Support for this way out can be found at Genesis 1, 26: "Let us make man in our image, according to our likeness . . . ." This image, I argue, is a spiritual image. You would have to be quite the lunkheaded atheist/materialist to think that the image is a physical one. Now if God created man in his spiritual image, then presumably that means that God created man to be a moral agent, a free being who is alive to the distinction between good and evil, right and wrong. So before receiving the command not to eat of the tree of good and evil, Adam and Eve were already moral agents. On this interpretation, whereby (5) is rejected, the coherence of the story is upheld.
"But then why is the tree in question called 'the tree of the knowledge of good and evil'?" I have no idea.

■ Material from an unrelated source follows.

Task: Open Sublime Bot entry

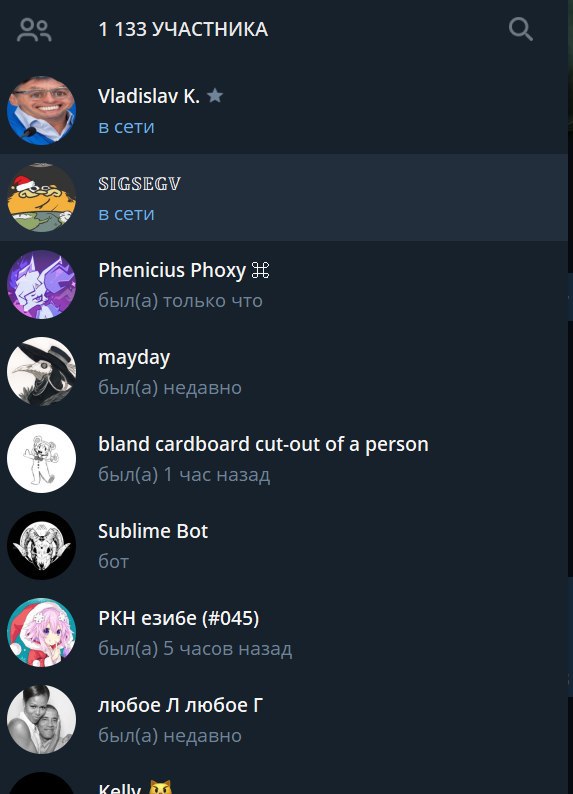Action: 283,545
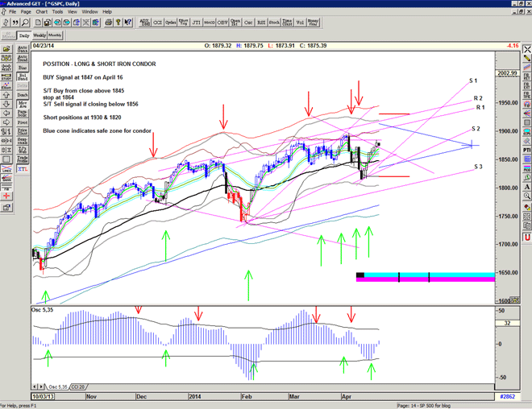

Another intriguing suggestion that Peter Lupu made to me in conversation was that the Genesis story recounts not the Fall of man, but his rise or ascent from a pre-human condition of animal innocence to the status of a moral being possessing the knowledge of good and evil. This makes sense if if it is by eating the forbidden fruit that man first become man in the full theomorphic sense. And so, to put it quite pointedly, it is only by disobeying the divine command that Adam becomes a son of God! Before that he wallows in a state of animal-like, pre-human inocence. Now surely a God worth his salt would not want mere pets; what he would want are sons and daughters capable of participating in the divine life. He wants his 'children' to be moral agents. Indeed, one might go so far as to suppose — and this I think is the direction in which Peter is headed — that God wants them to be autonomous moral agents, agents who are not merely (libertarianly) free, and awake to the distinction between good and evil, but who in addition are morally self-legislative, i.e., who give the law to themselves, as opposed to existing heteronomously in a condition where the law is imposed on them by God.
The trajectory of this interpretation is towards secular humanism. God fades out and Man comes into his own. I don't buy it, but that's another post.